Implementing a Bump Allocator in Wasm

This guide builds the smallest practical allocator for WebAssembly: a bump allocator that hands out memory by incrementing a single next pointer, rounds each request up for alignment, grows linear memory when it runs out, and “frees” everything at once by resetting the pointer.

A bump allocator is the right tool when allocations share a lifetime — a request, an animation frame, a parse pass — and you can throw them all away together. It cannot free individual objects, but in exchange it is a few instructions per allocation with zero per-block metadata, versus dlmalloc’s free-list bookkeeping.

Prerequisites

  • [ ] wabt installed (wat2wasm, wasm-objdump) — or Rust 1.78+ with wasm32-unknown-unknown
  • [ ] A runtime to instantiate the module (node 20+ or a browser)
  • [ ] Familiarity with the linear memory modelpage size, memory.grow, and the stack/heap layout
  • [ ] Understanding that a Wasm pointer is just a byte offset into instance.exports.memory.buffer

How a bump allocator works

The entire allocator is one mutable global — the bump pointer — that marks the boundary between used and free memory. To allocate n bytes you round the pointer up to the required alignment, remember that aligned value as the result, add n, and check you have not run past the end of linear memory. If you have, grow it. To free everything, set the pointer back to the start of the arena. There is no per-allocation free; that is the deliberate trade.

The reason this works at all is that WebAssembly’s linear memory is a flat byte array with no required structure — the allocator is free to impose whatever bookkeeping it likes, and a bump allocator chooses the simplest possible scheme: a single high-water mark. Compare that to a free-list allocator like dlmalloc, which writes a size-and-status header before every block, threads freed blocks onto size-class lists, and coalesces neighbours on free. All of that machinery exists to support reclaiming individual allocations out of order. A bump allocator deletes the entire problem by declaring that allocations are freed in exactly one way — all at once — so it needs no headers, no lists, and no coalescing logic. The allocator state is literally one integer. This is the classic arena or region allocation strategy that game engines, compilers, and request handlers have used for decades, now expressed in the leanest possible Wasm form.

Step-by-step procedure

  1. Reserve an arena and a bump pointer. Pick a base offset above the data section and the shadow stack so you never collide with the toolchain’s own layout. A mutable global holds the current next offset.

    (module
      (memory (export "memory") 2 256)        ;; 128 KiB initial, 16 MiB cap
      (global $next (mut i32) (i32.const 1024))  ;; arena starts at byte 1024
      (global $base i32 (i32.const 1024)))       ;; remember the start for reset
  2. Round up for alignment. Allocations of i32/f32 want 4-byte alignment; f64 and 64-bit loads want 8. The standard branchless trick adds align - 1 then masks off the low bits: (p + (a-1)) & ~(a-1). Alignment must be a power of two for the mask to be correct.

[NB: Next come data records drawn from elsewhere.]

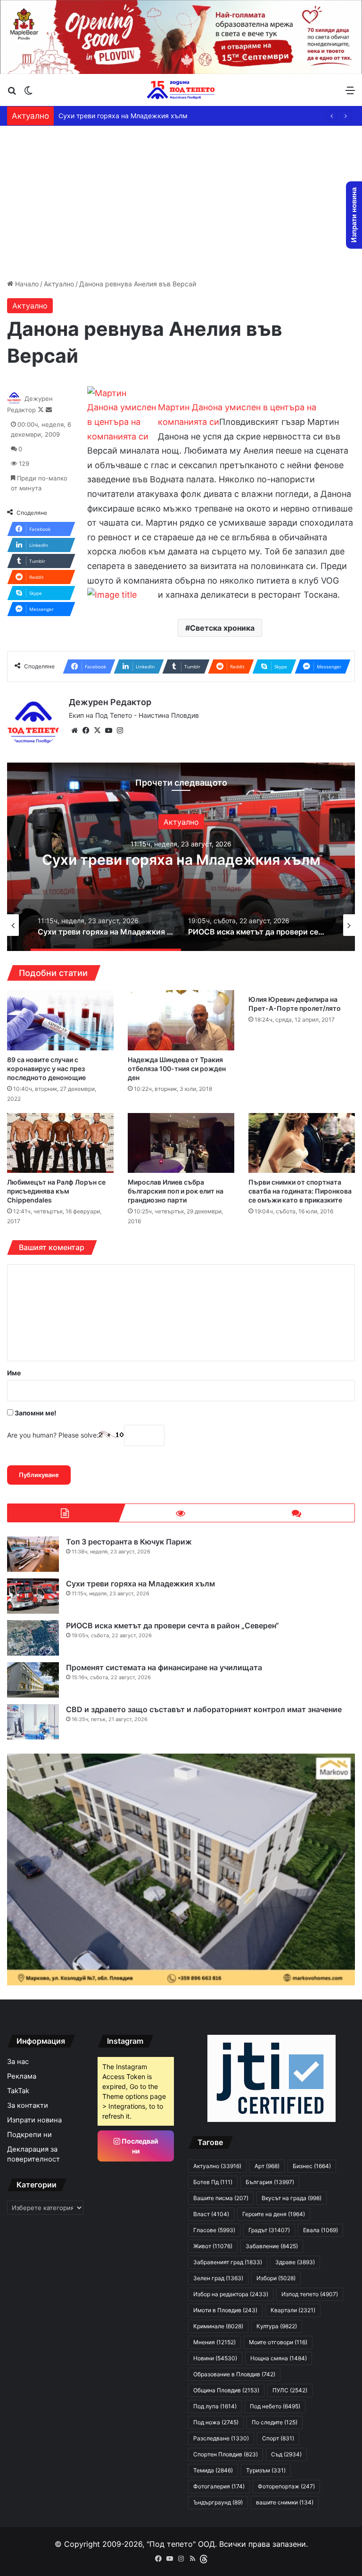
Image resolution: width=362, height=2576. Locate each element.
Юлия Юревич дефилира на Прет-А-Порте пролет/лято (294, 1003)
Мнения (214, 2342)
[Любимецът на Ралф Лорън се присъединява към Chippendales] (60, 1143)
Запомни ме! (35, 1413)
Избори (276, 2278)
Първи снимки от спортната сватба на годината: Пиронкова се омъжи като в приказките (300, 1191)
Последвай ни (139, 2146)
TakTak (18, 2091)
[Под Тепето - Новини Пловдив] (181, 90)
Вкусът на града (291, 2198)
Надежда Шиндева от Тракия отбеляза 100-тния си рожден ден (177, 1068)
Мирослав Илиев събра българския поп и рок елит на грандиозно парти (175, 1191)
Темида (213, 2470)
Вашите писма (220, 2198)
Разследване (221, 2438)
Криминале (218, 2326)
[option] (181, 857)
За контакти (27, 2105)
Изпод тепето (309, 2294)
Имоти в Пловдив (225, 2310)
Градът (269, 2230)
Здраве (295, 2262)
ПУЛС (289, 2390)
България (270, 2182)
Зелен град (218, 2278)
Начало (26, 284)
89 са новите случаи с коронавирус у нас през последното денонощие (46, 1068)
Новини (215, 2358)
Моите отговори (278, 2342)
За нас (18, 2061)
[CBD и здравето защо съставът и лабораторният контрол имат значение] (33, 1721)
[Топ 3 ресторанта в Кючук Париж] (33, 1554)
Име (14, 1373)
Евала (320, 2230)
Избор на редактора (230, 2294)
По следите (274, 2422)
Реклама (21, 2076)
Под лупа (215, 2406)
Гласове (214, 2230)
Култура (276, 2326)
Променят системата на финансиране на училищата (164, 1667)
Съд (286, 2454)
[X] (97, 730)
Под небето (275, 2406)
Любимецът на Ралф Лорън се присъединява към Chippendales (56, 1191)
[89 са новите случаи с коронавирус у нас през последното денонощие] (60, 1020)
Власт (211, 2214)
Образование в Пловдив (234, 2374)
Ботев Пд (212, 2182)
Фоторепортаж (286, 2486)
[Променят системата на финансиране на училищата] (33, 1680)
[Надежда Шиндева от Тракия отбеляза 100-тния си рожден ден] (181, 1020)
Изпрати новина (34, 2120)
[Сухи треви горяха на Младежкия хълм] (33, 1596)
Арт (267, 2166)
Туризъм (266, 2470)
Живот (212, 2246)
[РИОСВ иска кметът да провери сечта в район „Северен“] (33, 1638)
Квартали (293, 2310)
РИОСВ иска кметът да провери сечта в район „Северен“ (151, 116)
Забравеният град (227, 2262)
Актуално (59, 284)
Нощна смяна (278, 2358)
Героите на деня (273, 2214)
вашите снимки (284, 2502)
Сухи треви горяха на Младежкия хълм (140, 1583)
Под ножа (216, 2422)
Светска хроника (222, 628)
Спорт (278, 2438)
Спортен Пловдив (225, 2454)
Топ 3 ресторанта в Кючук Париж (129, 1541)
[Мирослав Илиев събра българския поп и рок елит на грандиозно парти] (181, 1143)
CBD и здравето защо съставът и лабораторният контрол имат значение (204, 1709)
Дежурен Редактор (110, 702)
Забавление (272, 2246)
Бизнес (312, 2166)
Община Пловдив (226, 2390)
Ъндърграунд (218, 2502)
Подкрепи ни (29, 2134)
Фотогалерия (219, 2486)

    ;; align_up(p, a) = (p + a - 1) & ~(a - 1)
    (func $align_up (param $p i32) (param $a i32) (result i32)
      (i32.and
        (i32.add (local.get $p) (i32.sub (local.get $a) (i32.const 1)))
        (i32.xor (i32.sub (local.get $a) (i32.const 1)) (i32.const -1))))
  3. Implement alloc. Align the current pointer, compute the new end, grow memory if the end exceeds memory.size * 65536, then store the new next and return the aligned start.

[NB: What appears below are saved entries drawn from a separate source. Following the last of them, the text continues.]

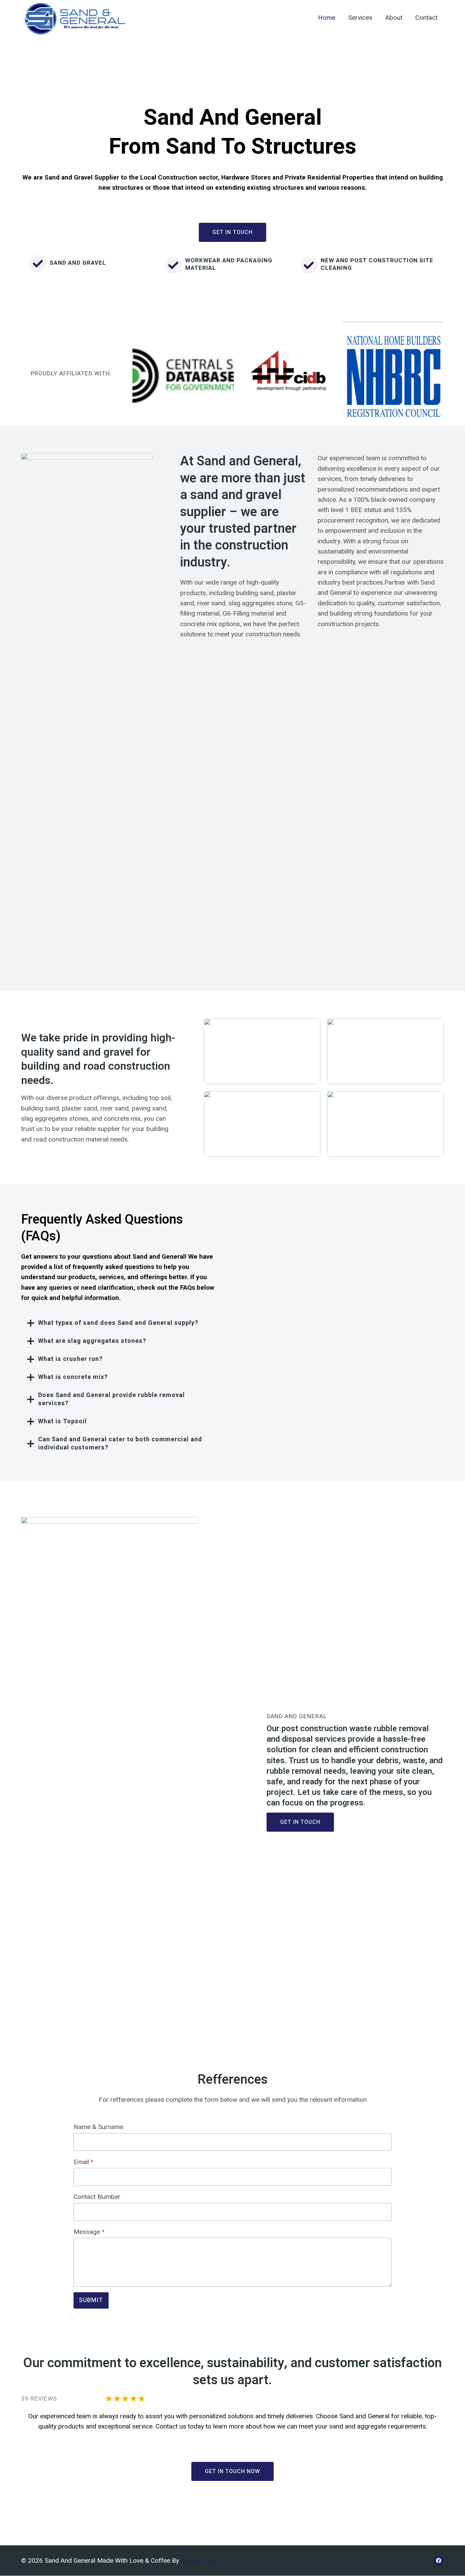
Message (89, 2232)
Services (360, 17)
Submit (91, 2300)
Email (83, 2162)
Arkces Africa (200, 2561)
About (393, 17)
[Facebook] (439, 2561)
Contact (426, 17)
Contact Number (97, 2197)
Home (326, 17)
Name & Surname (98, 2127)
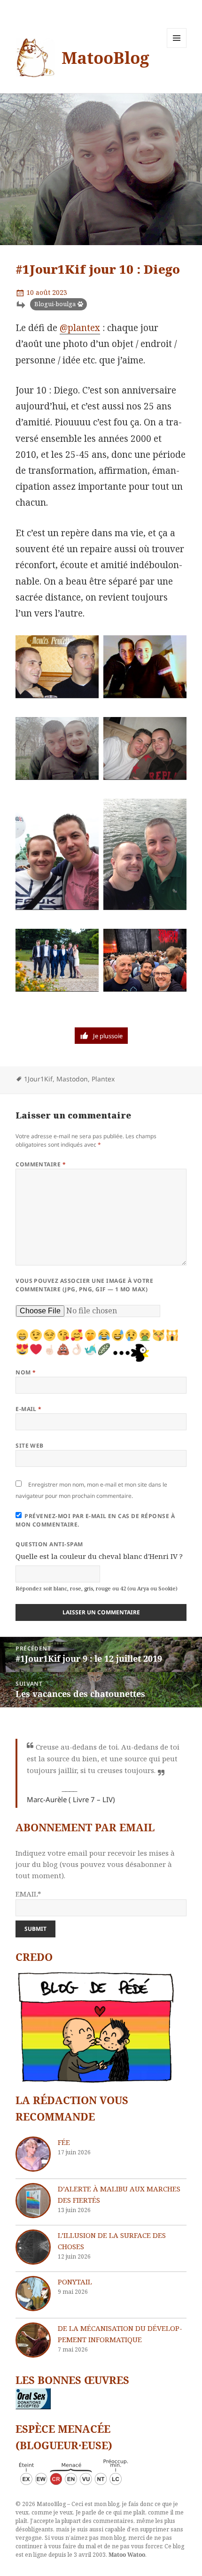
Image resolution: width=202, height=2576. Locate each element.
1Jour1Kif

    (func (export "alloc") (param $size i32) (param $align i32) (result i32)
      (local $ptr i32) (local $end i32) (local $need i32)
      ;; ptr = align_up(next, align)
      (local.set $ptr (call $align_up (global.get $next) (local.get $align)))
      (local.set $end (i32.add (local.get $ptr) (local.get $size)))
      ;; grow if end > current capacity in bytes
      (if (i32.gt_u (local.get $end)
                    (i32.mul (memory.size) (i32.const 65536)))
        (then
          ;; pages needed = ceil((end - capacity) / 65536)
          (local.set $need
            (i32.div_u
              (i32.add
                (i32.sub (local.get $end) (i32.mul (memory.size) (i32.const 65536)))
                (i32.const 65535))
              (i32.const 65536)))
          ;; memory.grow returns -1 on failure
          (if (i32.eq (memory.grow (local.get $need)) (i32.const -1))
            (then (unreachable)))))      ;; OOM: trap
      (global.set $next (local.get $end))
      (local.get $ptr))
  4. Implement reset to free the whole arena at once. This is the only free a bump allocator offers.

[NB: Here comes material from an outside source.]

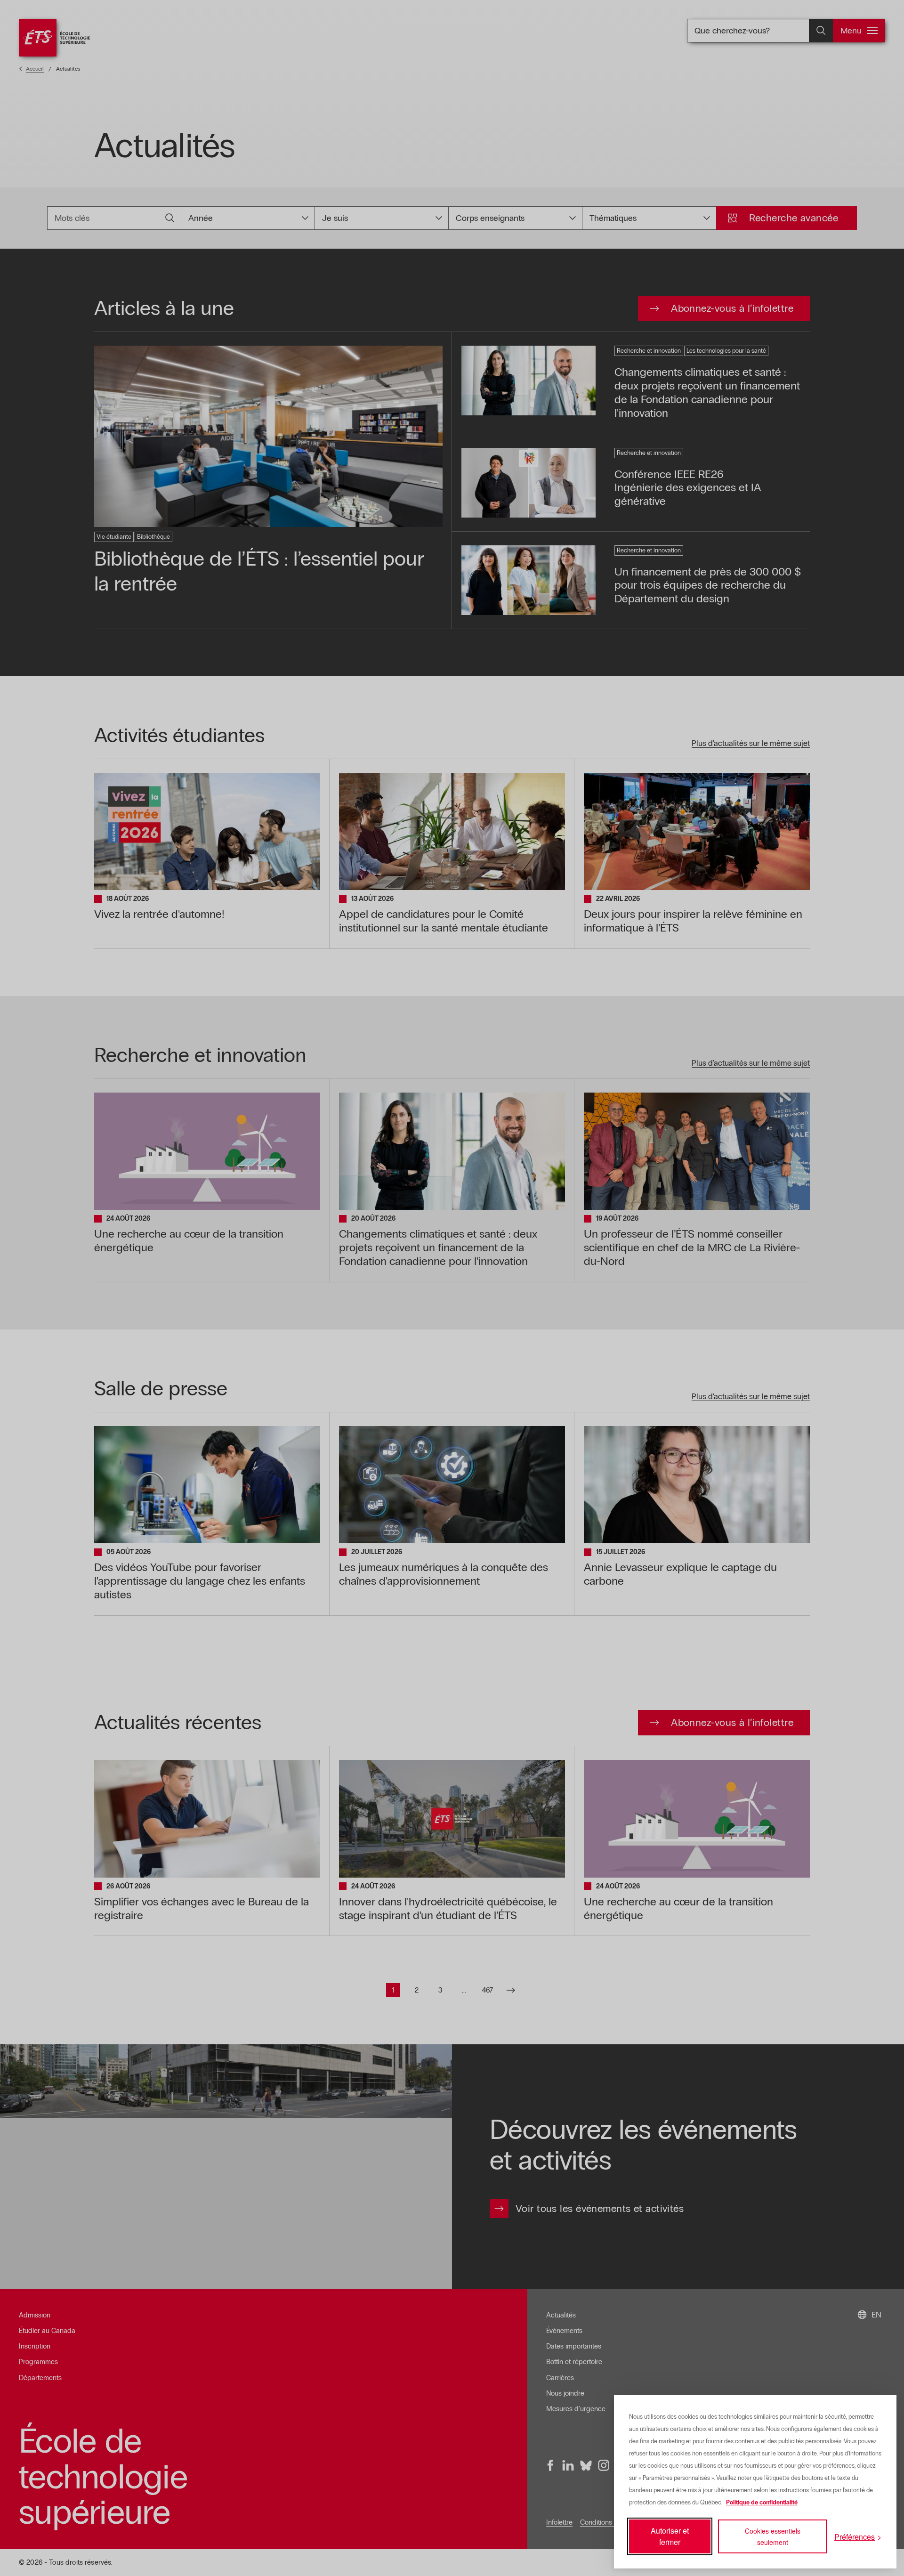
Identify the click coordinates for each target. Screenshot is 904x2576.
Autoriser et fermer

    (func (export "reset")
      (global.set $next (global.get $base)))
  5. Drive it from JavaScript. Allocate, build a view after the alloc (it may have grown memory), use the block, then reset when the batch is done.

    const { instance } = await WebAssembly.instantiateStreaming(fetch("/bump.wasm"));
    const ex = instance.exports;
    
    const ptr = ex.alloc(64, 4);                          // 64 bytes, 4-byte aligned
    // Re-read .buffer AFTER alloc — a grow may have replaced it.
    const view = new Uint8Array(ex.memory.buffer, ptr, 64);
    view.set(new TextEncoder().encode("scratch"));
    // ... use it ...
    ex.reset();                                           // frees every allocation at once

A subtle point in step 3: the order of operations matters for correctness under growth. We compute end before deciding whether to grow, and we grow by exactly the number of whole pages needed to cover end, using the ceiling-division idiom (needed + 65535) / 65536 so a request that overshoots a page boundary by a single byte still rounds up to a full page rather than truncating. After a successful grow we commit next = end and return the aligned ptr we computed at the top — never re-reading next, because nothing else touched it. If memory.grow returns -1 we hit unreachable, which raises a trap and aborts the call cleanly; that is the bump allocator’s honest answer to out-of-memory. You could instead return a sentinel like 0 and let the caller branch, which is friendlier to JavaScript but pushes the null-check onto every call site.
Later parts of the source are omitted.